* EXERCISE INSTRUCTIONS *
- a) In the policy evaluation text, copy word for word from "Construction of the" up to and including "and potential enhancement.".
- b) Translate this sentence from the policy evaluation text into Spanish: "The visual representation also highlights the policies’ strengths and weaknesses, aiding in their evaluation and potential enhancement."
- c) Continue the policy evaluation text from its last sentence onward.

* DOCUMENT EXCERPT *
Table 5 12 typical policy PMC indexes.
Table 4 reveals that the CMECP garners a favorable overall assessment. More specifically, the average PMC index score for the 12 sampled policies is 6.67. Among these policies, three exhibit good consistency, nine have acceptable consistency, and none are classified as having low consistency. This result indicates that the policy of combining medical care and elderly care has an exhibits a high level of quality in formulation and implementation. This finding confirms that policies have significant effects on promoting service development and improving service quality and efficiency.
Construction of the PMC-surface
The PMC-Surface presents the multi-dimensional data of various policies in a three-dimensional format, allowing for an intuitive display of the differences in each indicator of the policies. The visual representation also highlights the policies’ strengths and weaknesses, aiding in their evaluation and potential enhancement.
According to the evaluation criteria established above, this research selects a total of 10 indicators, one of which \({X}_{10}\) examines whether the policies were publicly released. Since the selected policies are all public, this indicator does not reflect differences between policies and does not affect the evaluation results. Following Estrada’s study (2010), the subsequent PMC matrices for each policy are excluded \({X}_{10}\).
The matrix of the PMC-Surface is calculated by formula (5). The 12 representative PMC-Surface are shown in Fig. 4.
$${PMC}-{Surface}=\left[\begin{array}{ccc}{X}_{1} & {X}_{2} & {X}_{3}\\ {X}_{4} & {X}_{5} & {X}_{6}\\ {X}_{7} & {X}_{8} & {X}_{9}\end{array}\right]$$
(5)
PMC-Surface, where (a–l) represent policies P1-P12, respectively. Demonstrate internal consistency of policies. Produced with MATLAB.

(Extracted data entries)
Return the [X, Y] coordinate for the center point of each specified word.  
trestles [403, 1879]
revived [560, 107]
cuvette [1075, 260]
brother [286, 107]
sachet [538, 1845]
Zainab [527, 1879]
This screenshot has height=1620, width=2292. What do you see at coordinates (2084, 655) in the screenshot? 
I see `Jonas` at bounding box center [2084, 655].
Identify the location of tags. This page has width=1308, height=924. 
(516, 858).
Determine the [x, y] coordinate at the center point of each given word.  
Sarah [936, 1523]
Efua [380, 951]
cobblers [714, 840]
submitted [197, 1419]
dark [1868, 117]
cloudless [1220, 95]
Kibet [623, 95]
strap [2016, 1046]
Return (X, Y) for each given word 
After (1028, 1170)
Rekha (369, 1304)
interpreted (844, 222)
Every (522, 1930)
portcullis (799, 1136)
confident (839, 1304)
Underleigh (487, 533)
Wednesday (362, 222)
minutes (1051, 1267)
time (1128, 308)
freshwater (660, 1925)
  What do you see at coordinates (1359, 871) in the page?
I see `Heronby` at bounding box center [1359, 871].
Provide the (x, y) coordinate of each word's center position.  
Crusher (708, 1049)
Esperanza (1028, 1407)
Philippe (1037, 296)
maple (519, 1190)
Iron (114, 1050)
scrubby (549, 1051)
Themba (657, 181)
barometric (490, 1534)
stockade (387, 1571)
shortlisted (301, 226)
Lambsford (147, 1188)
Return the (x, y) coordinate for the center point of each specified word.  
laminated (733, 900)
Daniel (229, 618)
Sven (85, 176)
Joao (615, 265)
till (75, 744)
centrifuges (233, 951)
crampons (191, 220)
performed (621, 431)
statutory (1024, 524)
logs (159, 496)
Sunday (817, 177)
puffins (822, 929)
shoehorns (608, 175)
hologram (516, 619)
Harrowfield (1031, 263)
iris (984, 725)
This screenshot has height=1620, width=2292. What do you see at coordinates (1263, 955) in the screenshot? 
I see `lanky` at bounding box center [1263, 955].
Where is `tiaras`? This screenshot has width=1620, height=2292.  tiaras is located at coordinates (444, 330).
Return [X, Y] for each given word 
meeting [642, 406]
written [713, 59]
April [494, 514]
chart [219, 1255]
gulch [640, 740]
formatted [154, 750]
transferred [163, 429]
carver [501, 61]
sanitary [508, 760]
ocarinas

* ANSWERS FOR THIS EXERCISE *
- a)
Construction of the PMC-surface
The PMC-Surface presents the multi-dimensional data of various policies in a three-dimensional format, allowing for an intuitive display of the differences in each indicator of the policies. The visual representation also highlights the policies’ strengths and weaknesses, aiding in their evaluation and potential enhancement.

- b) La representación visual también destaca las fortalezas y debilidades de las políticas, lo que ayuda a su evaluación y posible mejora.

- c)
The PMC-Surface above shows that the three policies with the highest PMC index scores, P1, P2, and P8, are located at the upper end of the three-dimensional map with a small depression. These findings indicate that these policies have high comprehensiveness and consistency in the combination of medical and elderly care services, enabling them to more effectively integrate medical and elderly care service resources and provide higher-quality services. Policies P3 and P5 policies rank in the bottom two in the PMC index, and their charts are obviously located in the bottom half of the three-dimensional map with a large degree of concavity, indicating that the comprehensiveness and implementation of the policies need to be further improved and improved. The PMC index scores of policies P6, P7, P9, and P11 are all at a moderate level, with their positions and degrees of depression in the three-dimensional map being relatively centered. These findings indicate that these policies perform reasonably well but still have room for improvement, particularly in terms of optimizing the policy content. Policies P4, P10, and P12 have PMC index scores on the edge of the passing grade, with their graphs near the bottom of the three-dimensional map and significant surface fluctuations, reflecting the poor performance of these policies on a number of key indicators, including content coverage and domain involvement. The PMC index scores of policies P4, P10, and P12 are on the edge of the passing grade, with their positions in the three-dimensional map close to the bottom and significant surface fluctuations, reflecting poor performance on several key indicators such as content coverage and field involvement. Overall, the PMC-Surface above reveals that the 12 policies have certain development potential, but the concave areas of the PMC-Surface also indicate that these policies need further optimization in critical indicators.